**TASK TO CARRY OUT**
Gather up every line from the entries below that uses the word "image".

**GIVEN INFORMATION**
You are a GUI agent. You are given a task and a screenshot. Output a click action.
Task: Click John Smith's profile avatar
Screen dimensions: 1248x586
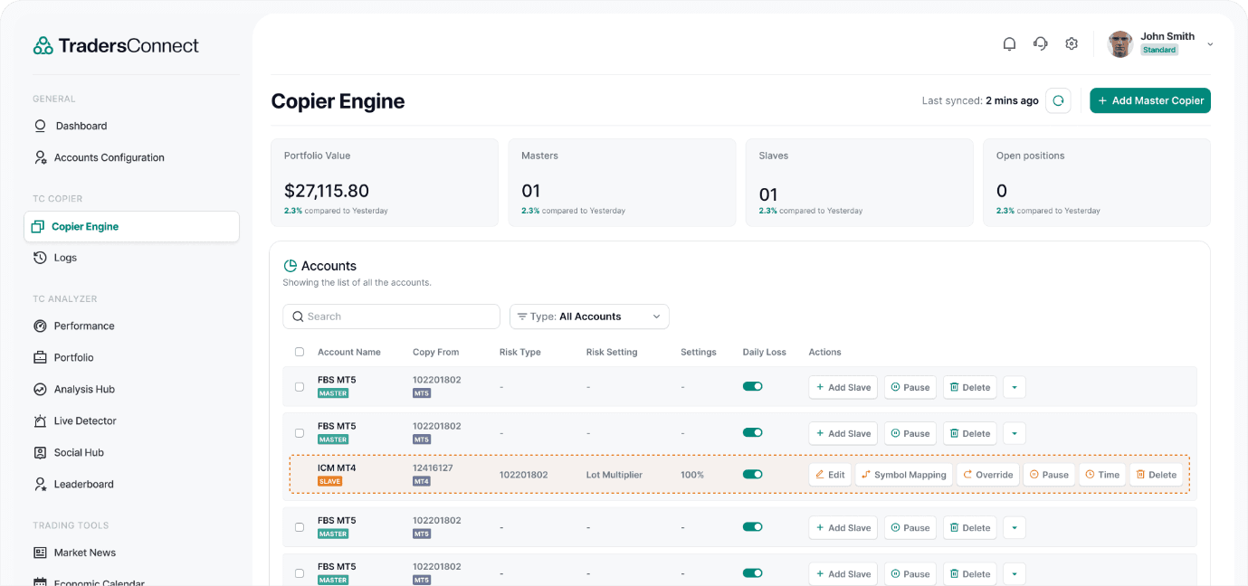click(x=1120, y=44)
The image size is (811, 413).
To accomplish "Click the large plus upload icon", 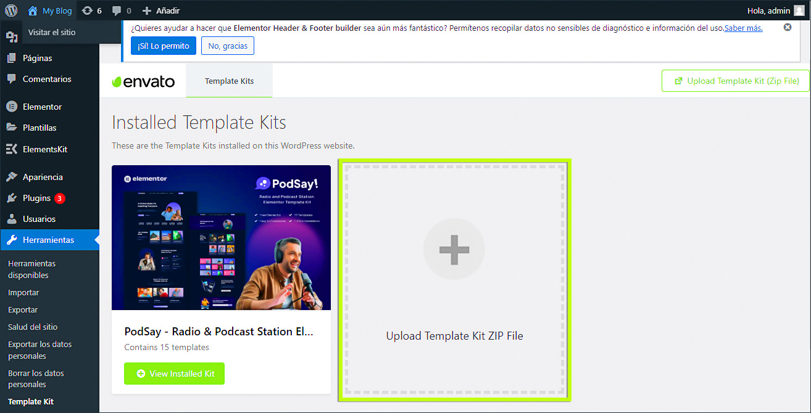I will coord(454,250).
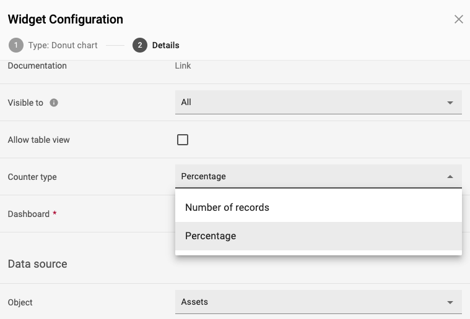This screenshot has height=319, width=470.
Task: Click the step 2 circle icon
Action: pyautogui.click(x=140, y=45)
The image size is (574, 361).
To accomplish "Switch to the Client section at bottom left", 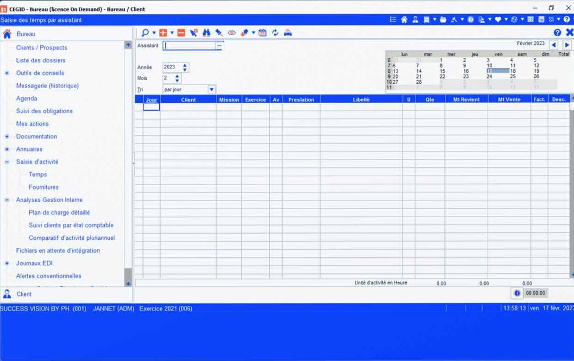I will coord(24,294).
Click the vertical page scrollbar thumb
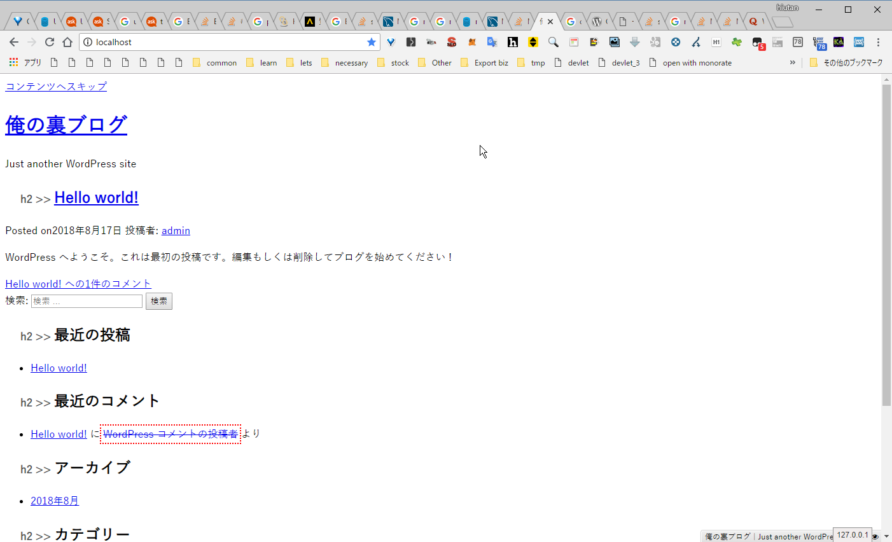 [886, 245]
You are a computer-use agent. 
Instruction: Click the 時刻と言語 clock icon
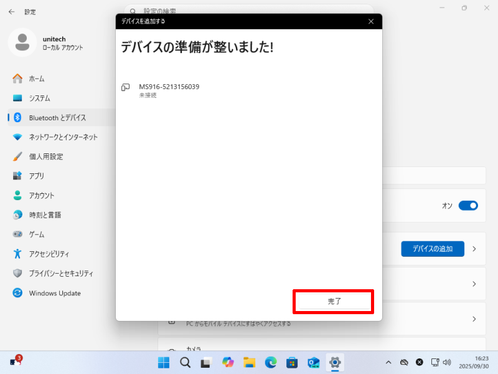[x=17, y=214]
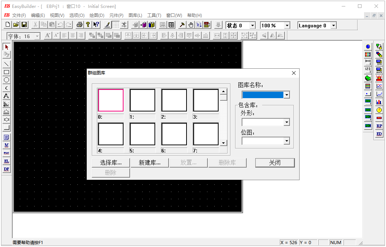386x247 pixels.
Task: Open the 图库名称 dropdown list
Action: [x=287, y=95]
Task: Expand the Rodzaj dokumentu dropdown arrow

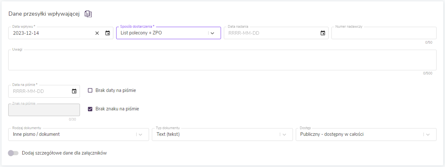Action: pos(141,135)
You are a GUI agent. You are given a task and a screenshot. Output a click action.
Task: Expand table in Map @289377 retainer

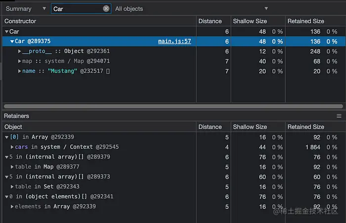(12, 167)
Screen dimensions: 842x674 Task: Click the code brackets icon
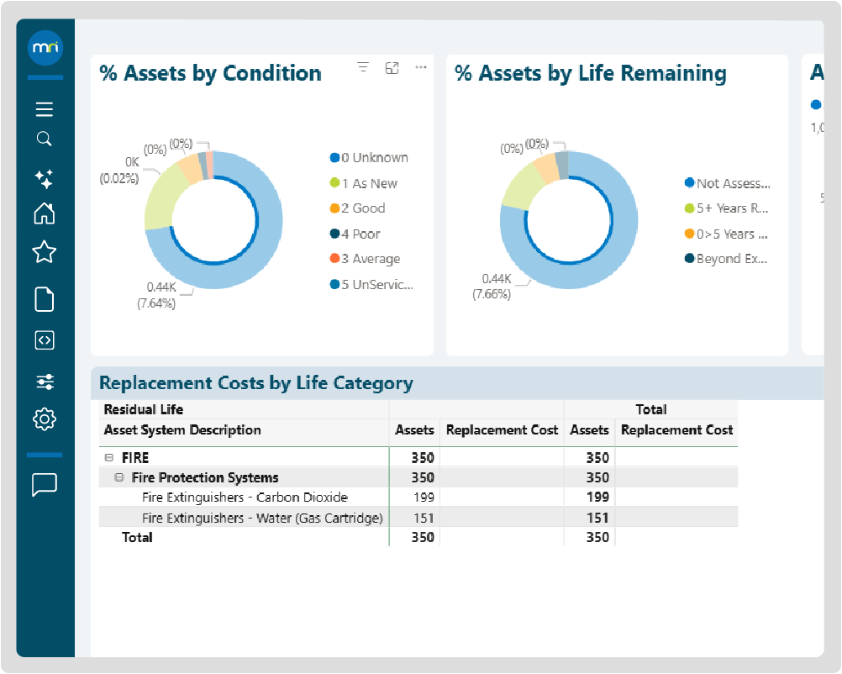point(45,340)
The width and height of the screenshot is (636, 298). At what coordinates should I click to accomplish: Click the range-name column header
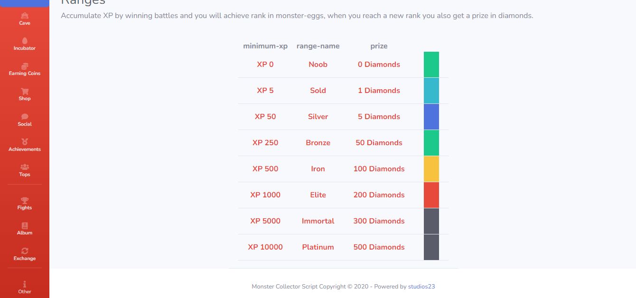click(x=318, y=46)
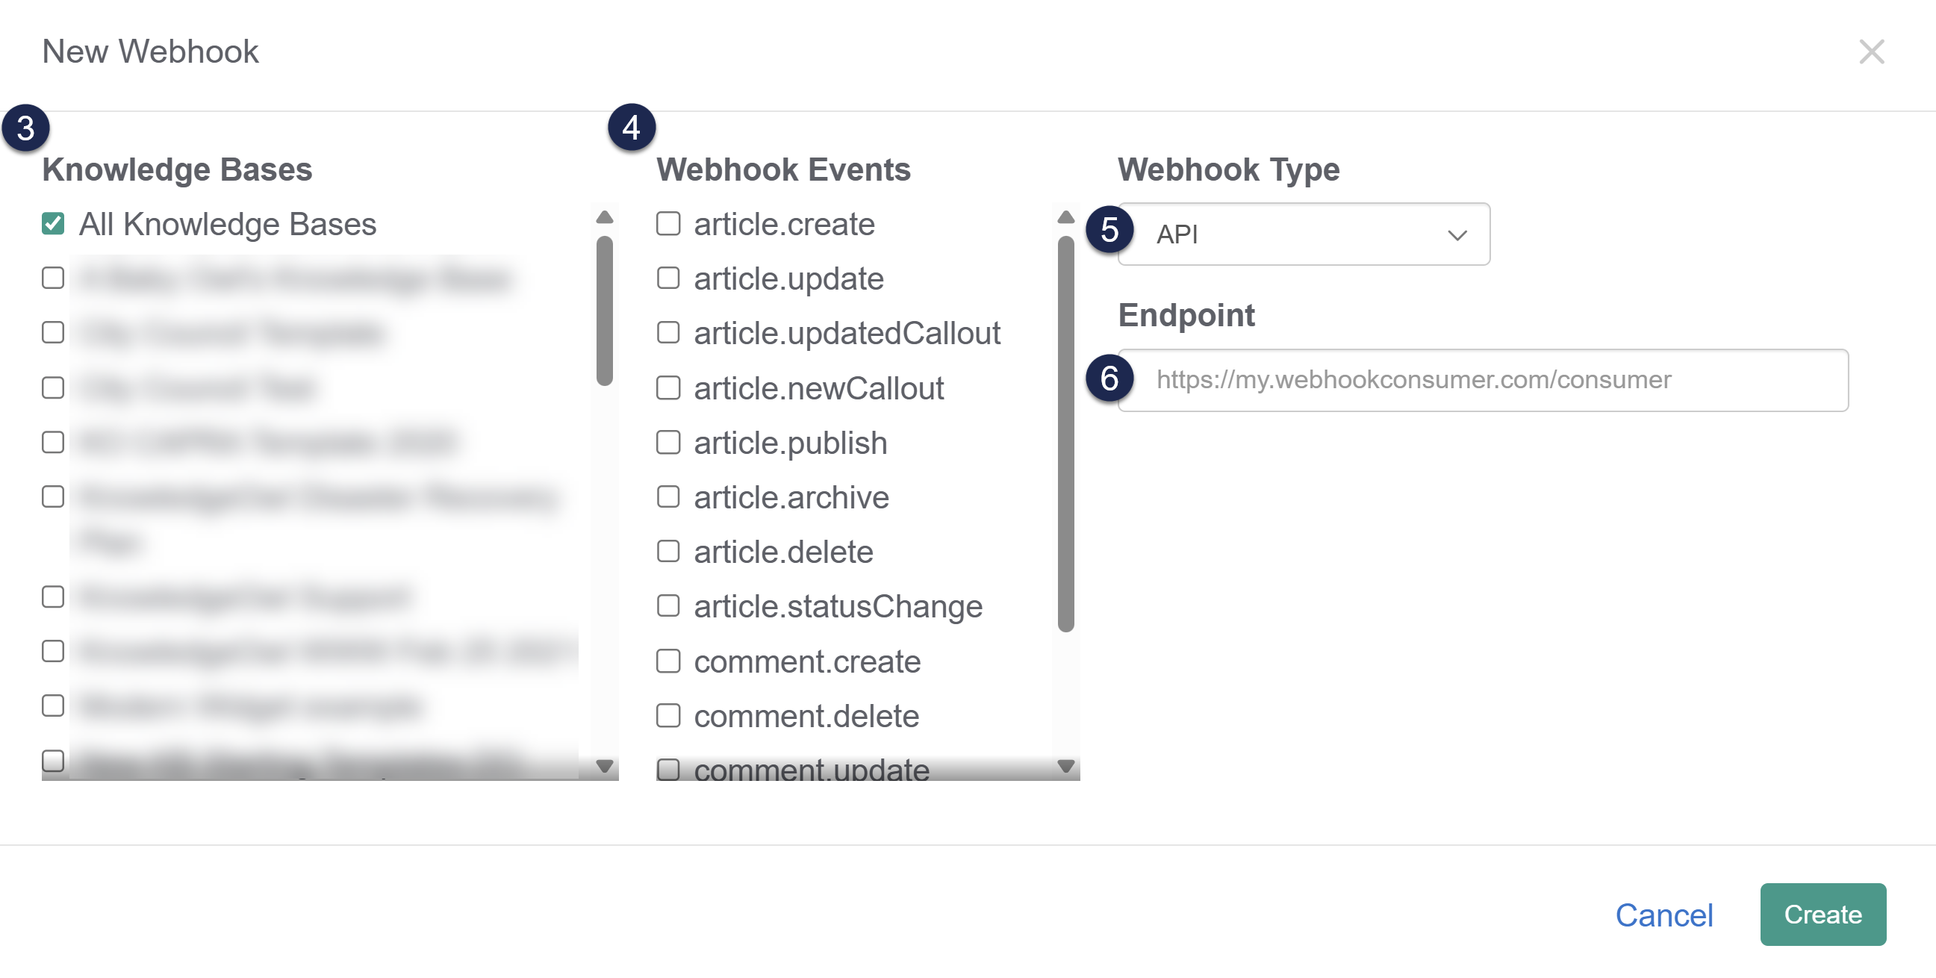Click step 3 numbered badge
Screen dimensions: 1936x978
(26, 128)
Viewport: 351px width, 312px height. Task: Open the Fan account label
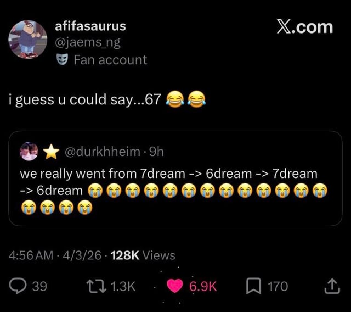[110, 60]
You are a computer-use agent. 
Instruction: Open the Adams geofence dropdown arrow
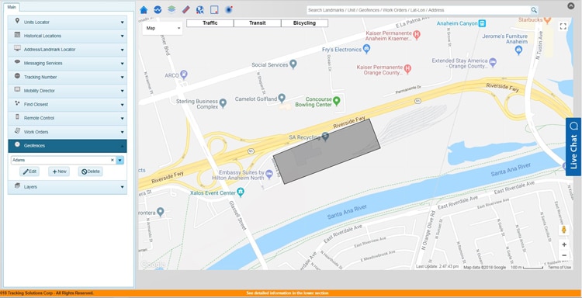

**SOLUTION TO THIS PROBLEM**
The image size is (811, 413).
The image size is (574, 361).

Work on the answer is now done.